This work proposes a semantic hierarchy-aware progressive image compression framework that explicitly incorporates semantic structure into the compression process. While existing methods primarily focus on sample-level difficulty adaptation, they often fail to preserve high-level semantic information effectively at low bitrates. To address this limitation, the proposed approach leverages CLIP embeddings to construct a semantic hierarchy over ImageNet-1K classes and explicitly decomposes and optimizes corresponding channel blocks in the latent representation. This enables semantically scalable transmission—from coarse- to fine-grained semantics—within a single bitstream. Experimental results demonstrate that the method significantly improves coarse-grained recognition performance at low bitrates while maintaining fine-grained classification accuracy at higher bitrates, outperforming current state-of-the-art progressive codecs across the bitrate spectrum.

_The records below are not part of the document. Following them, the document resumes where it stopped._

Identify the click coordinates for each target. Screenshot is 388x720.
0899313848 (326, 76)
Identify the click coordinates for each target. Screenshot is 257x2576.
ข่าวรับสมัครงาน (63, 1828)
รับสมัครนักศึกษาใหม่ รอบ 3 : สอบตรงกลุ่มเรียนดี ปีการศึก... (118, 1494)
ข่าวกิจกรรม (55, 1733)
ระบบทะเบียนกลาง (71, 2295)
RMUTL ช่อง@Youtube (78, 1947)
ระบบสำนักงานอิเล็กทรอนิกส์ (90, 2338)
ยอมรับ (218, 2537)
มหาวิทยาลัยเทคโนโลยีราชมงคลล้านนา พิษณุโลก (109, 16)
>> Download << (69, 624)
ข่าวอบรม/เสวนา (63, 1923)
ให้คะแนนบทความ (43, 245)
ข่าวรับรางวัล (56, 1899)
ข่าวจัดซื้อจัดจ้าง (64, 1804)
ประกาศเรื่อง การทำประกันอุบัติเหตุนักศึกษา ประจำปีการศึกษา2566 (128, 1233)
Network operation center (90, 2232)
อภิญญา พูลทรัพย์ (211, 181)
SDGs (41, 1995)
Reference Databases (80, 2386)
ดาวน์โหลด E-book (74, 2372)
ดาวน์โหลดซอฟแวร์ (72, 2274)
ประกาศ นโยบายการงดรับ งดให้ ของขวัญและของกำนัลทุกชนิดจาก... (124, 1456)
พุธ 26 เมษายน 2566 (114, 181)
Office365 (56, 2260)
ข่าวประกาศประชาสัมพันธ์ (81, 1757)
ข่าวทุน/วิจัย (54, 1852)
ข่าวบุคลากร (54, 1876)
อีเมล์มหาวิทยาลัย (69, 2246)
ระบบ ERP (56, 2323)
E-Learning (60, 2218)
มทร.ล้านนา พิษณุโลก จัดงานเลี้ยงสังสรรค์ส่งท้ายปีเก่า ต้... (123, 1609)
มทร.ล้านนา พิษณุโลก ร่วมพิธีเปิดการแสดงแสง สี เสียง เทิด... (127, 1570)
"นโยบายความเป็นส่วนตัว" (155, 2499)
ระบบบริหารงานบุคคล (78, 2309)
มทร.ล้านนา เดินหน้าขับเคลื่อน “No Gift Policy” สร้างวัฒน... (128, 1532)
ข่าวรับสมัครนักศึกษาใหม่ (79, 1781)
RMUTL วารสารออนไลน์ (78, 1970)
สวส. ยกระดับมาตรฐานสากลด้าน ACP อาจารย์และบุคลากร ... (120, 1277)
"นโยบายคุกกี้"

Recent advances in learned image compression (LIC) have enabled practical deployments, spurring active research into image compression for machines and progressive coding schemes. However, their integration remains under-explored: prior works on progressive machine codec predominantly target sample-level difficulty adaptation (i.e., easy-to-hard), without considering semantic-level scalability. In this work, we introduce a semantic hierarchy-aware progressive codec that enables semantic scalability (i.e., coarse-to-fine) from a single bitstream. We first systematically categorize ImageNet-1K classes into CLIP embedding-based semantic hierarchies. Based on a channel-wise autoregressive framework, we decompose latent representations into hierarchically ordered channel blocks, each explicitly optimized for a corresponding semantic hierarchy. Extensive experiments demonstrate that our approach substantially improves coarse-level recognition at low bitrates while maintaining fine-grained accuracy at higher bitrates. By reframing progressive transmission through the lens of semantic scalability, our work provides an efficient and interpretable solution for task-adaptive image coding, outperforming existing progressive codecs under hierarchical evaluation.